**Data to process**
__________

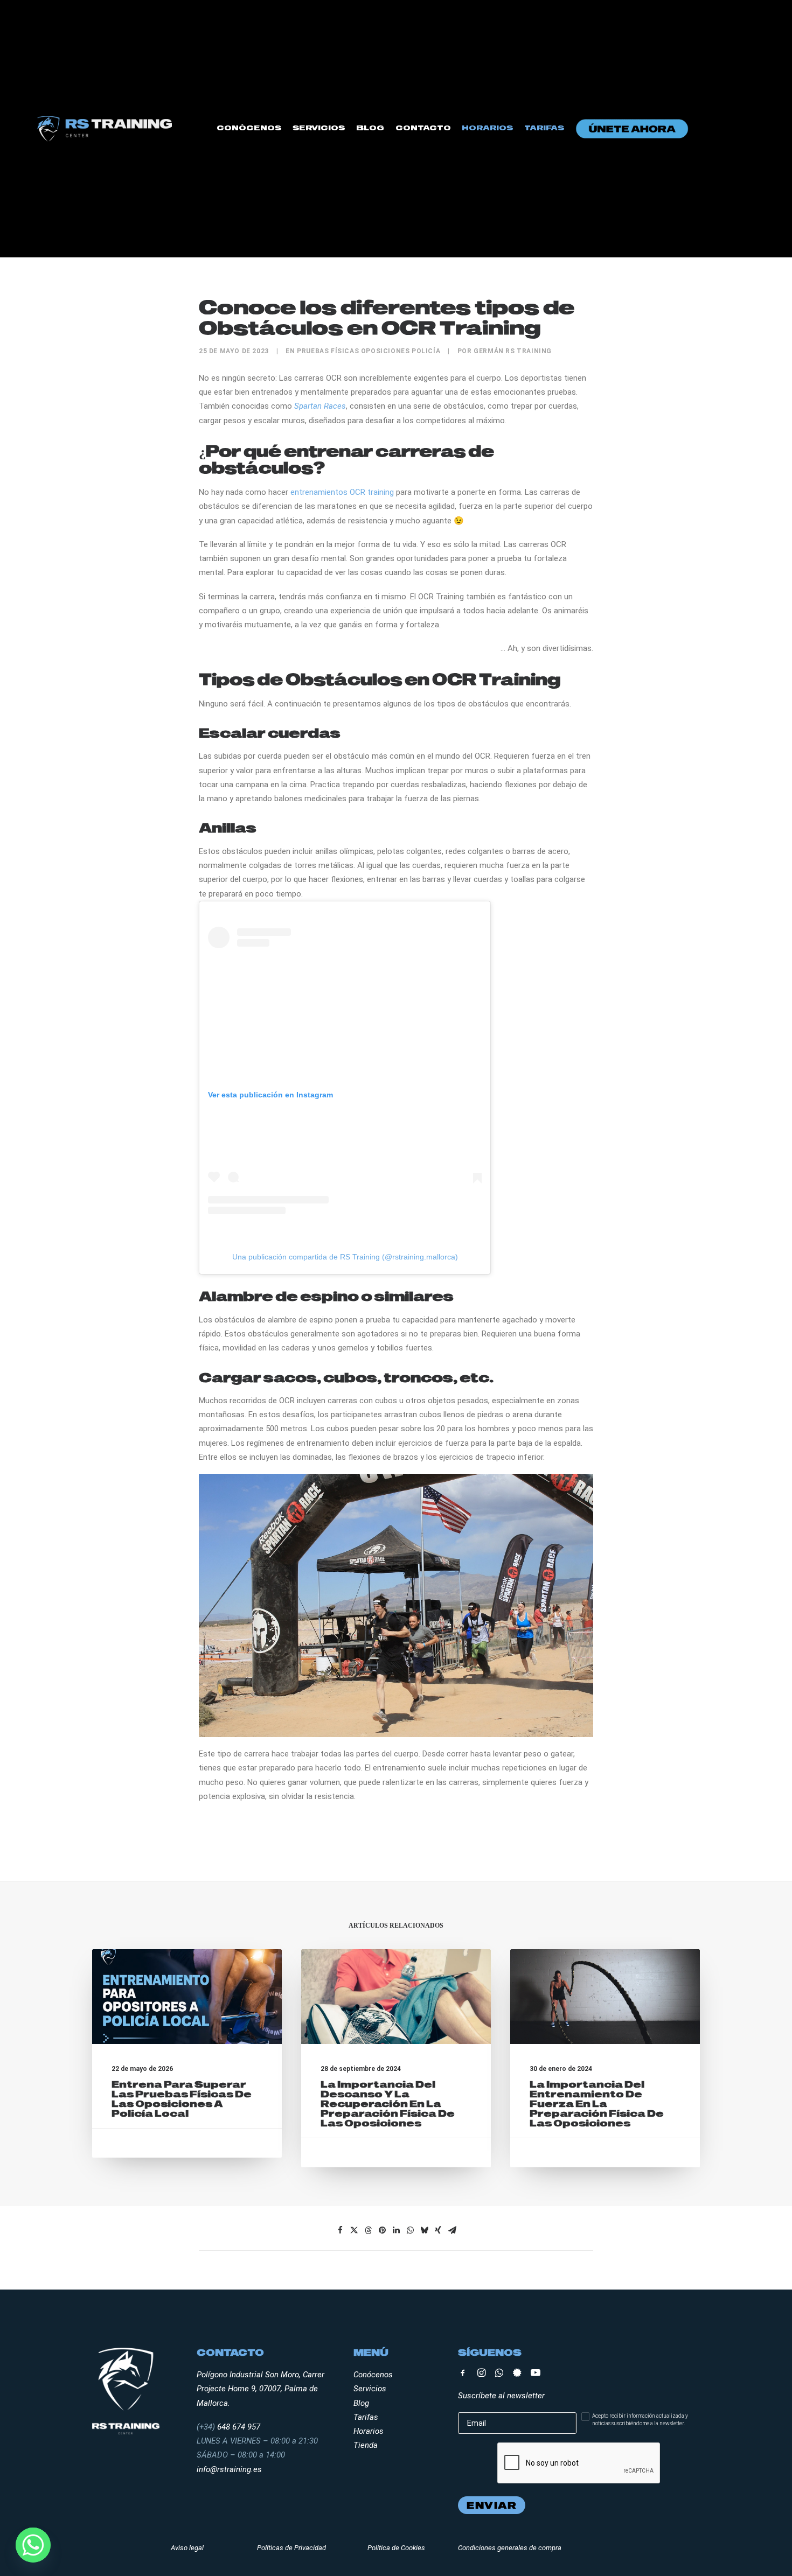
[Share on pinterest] (382, 2230)
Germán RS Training (513, 351)
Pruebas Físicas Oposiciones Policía (368, 351)
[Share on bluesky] (424, 2230)
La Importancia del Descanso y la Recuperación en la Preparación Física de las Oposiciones (388, 2103)
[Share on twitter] (354, 2230)
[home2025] (104, 128)
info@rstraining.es (229, 2469)
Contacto (423, 127)
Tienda (365, 2445)
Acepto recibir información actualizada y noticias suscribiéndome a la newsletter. (640, 2419)
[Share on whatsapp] (410, 2230)
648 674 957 (238, 2427)
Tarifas (544, 127)
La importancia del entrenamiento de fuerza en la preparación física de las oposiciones (597, 2103)
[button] (187, 1996)
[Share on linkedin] (396, 2230)
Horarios (487, 127)
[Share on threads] (368, 2230)
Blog (370, 127)
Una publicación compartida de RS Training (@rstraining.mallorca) (345, 1256)
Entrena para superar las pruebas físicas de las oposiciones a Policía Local (182, 2098)
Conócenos (249, 127)
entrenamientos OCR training (342, 492)
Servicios (319, 127)
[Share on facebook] (340, 2230)
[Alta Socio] (632, 128)
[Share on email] (452, 2230)
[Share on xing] (438, 2230)
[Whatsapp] (33, 2545)
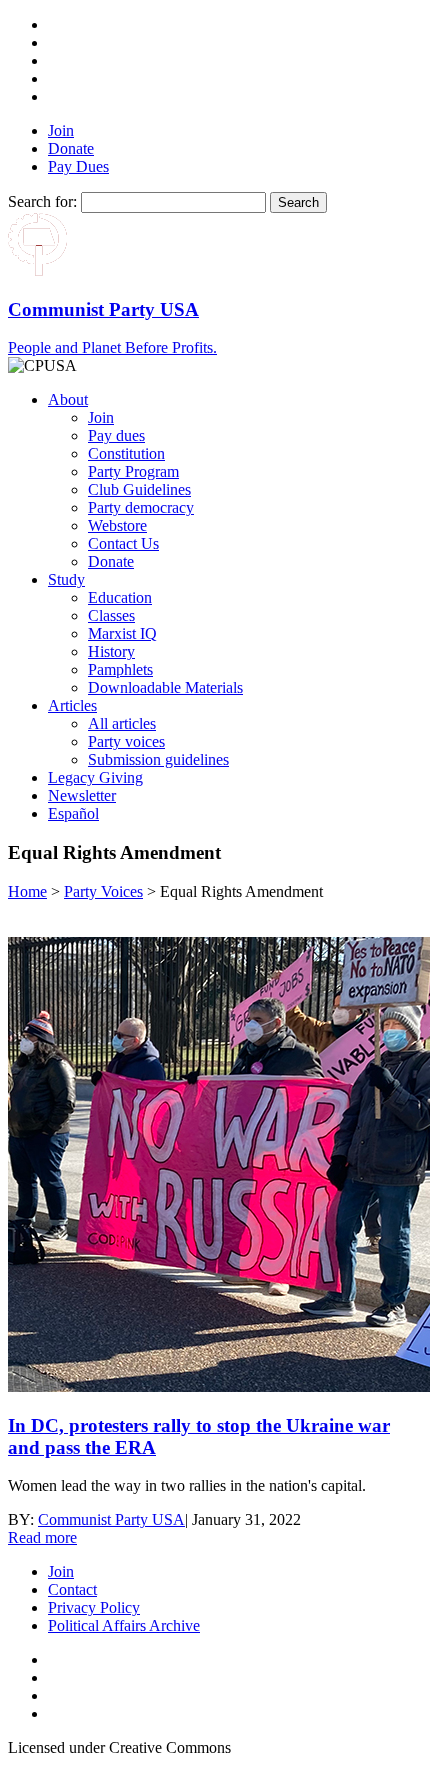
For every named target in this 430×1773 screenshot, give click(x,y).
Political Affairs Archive (124, 1625)
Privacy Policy (94, 1607)
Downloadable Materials (165, 687)
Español (73, 813)
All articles (122, 723)
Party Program (133, 471)
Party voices (126, 741)
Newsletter (82, 795)
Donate (71, 148)
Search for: (42, 201)
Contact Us (123, 543)
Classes (111, 615)
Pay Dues (78, 166)
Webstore (117, 525)
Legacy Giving (95, 777)
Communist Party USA (111, 1519)
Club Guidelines (139, 489)
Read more (42, 1537)
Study (66, 579)
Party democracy (141, 507)
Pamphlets (120, 669)
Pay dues (116, 435)
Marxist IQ (122, 633)
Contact (72, 1589)
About (68, 399)
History (111, 651)
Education (120, 597)
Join (61, 130)
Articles (72, 705)
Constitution (126, 453)
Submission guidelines (158, 759)
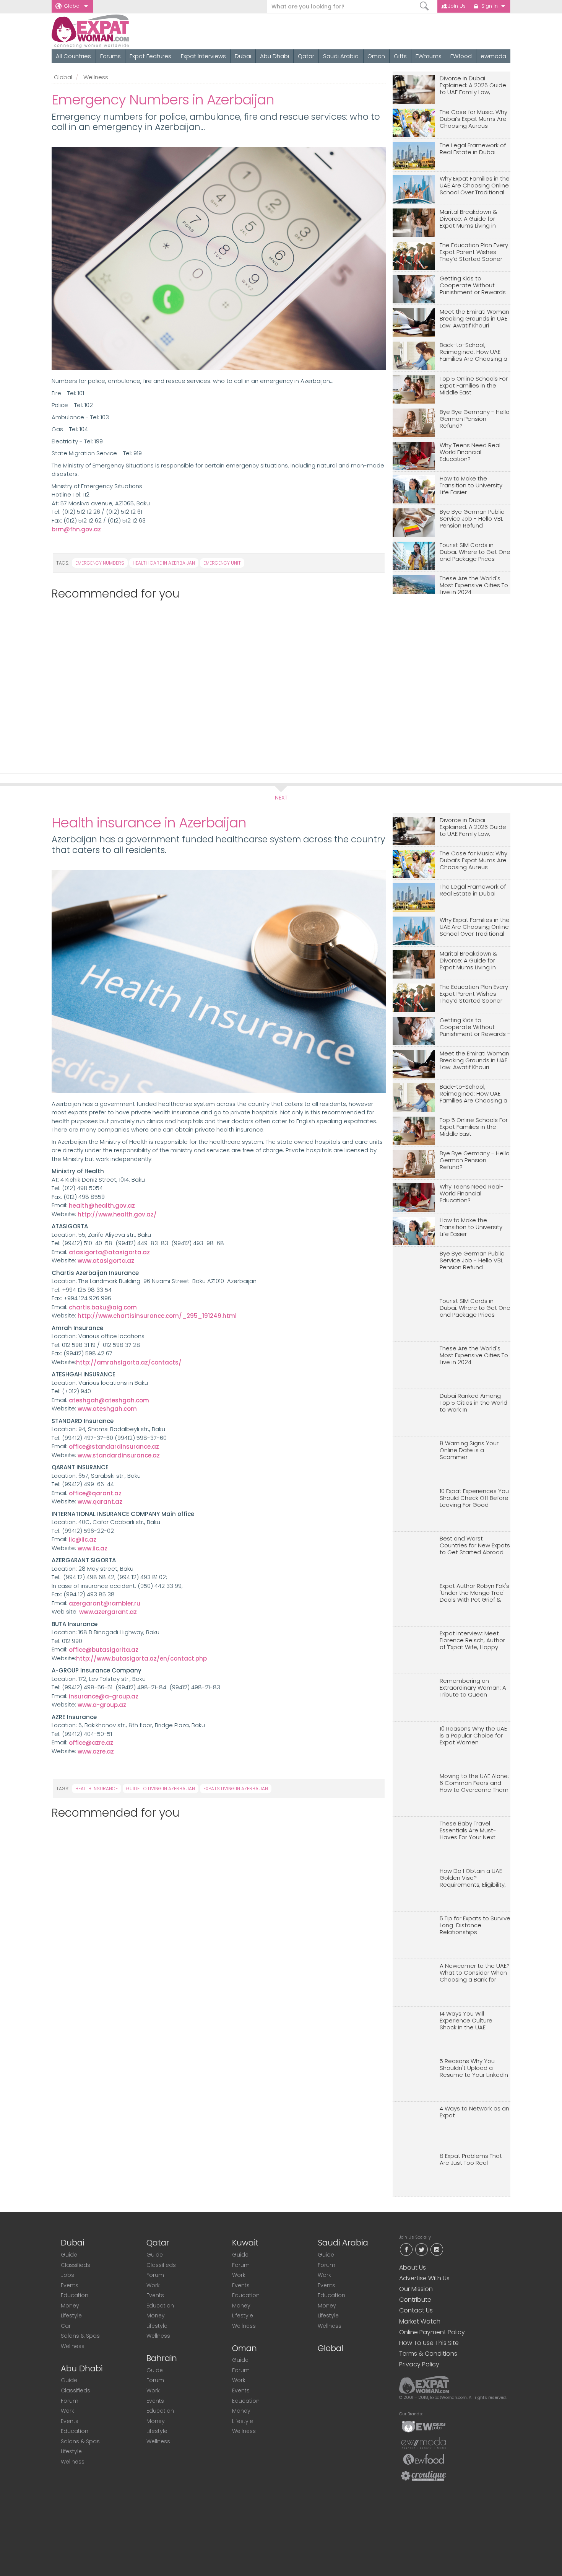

__________

**Exercise**
Copy nothing but the lines above that run from the one with "[Share on xing] (438, 2230)" to the one with "Read more (42, 1537)", ends included; pictures stay out.

**Answer**
[Share on xing] (438, 2230)
[Whatsapp] (33, 2545)
For every named target in this 430×1773 screenshot, give click(x,y).
Political Affairs Archive (124, 1625)
Privacy Policy (94, 1607)
Downloadable Materials (165, 687)
Español (73, 813)
All articles (122, 723)
Party Program (133, 471)
Party voices (126, 741)
Newsletter (82, 795)
Donate (71, 148)
Search for: (42, 201)
Contact Us (123, 543)
Classes (111, 615)
Pay Dues (78, 166)
Webstore (117, 525)
Legacy Giving (95, 777)
Communist Party USA (111, 1519)
Club Guidelines (139, 489)
Read more (42, 1537)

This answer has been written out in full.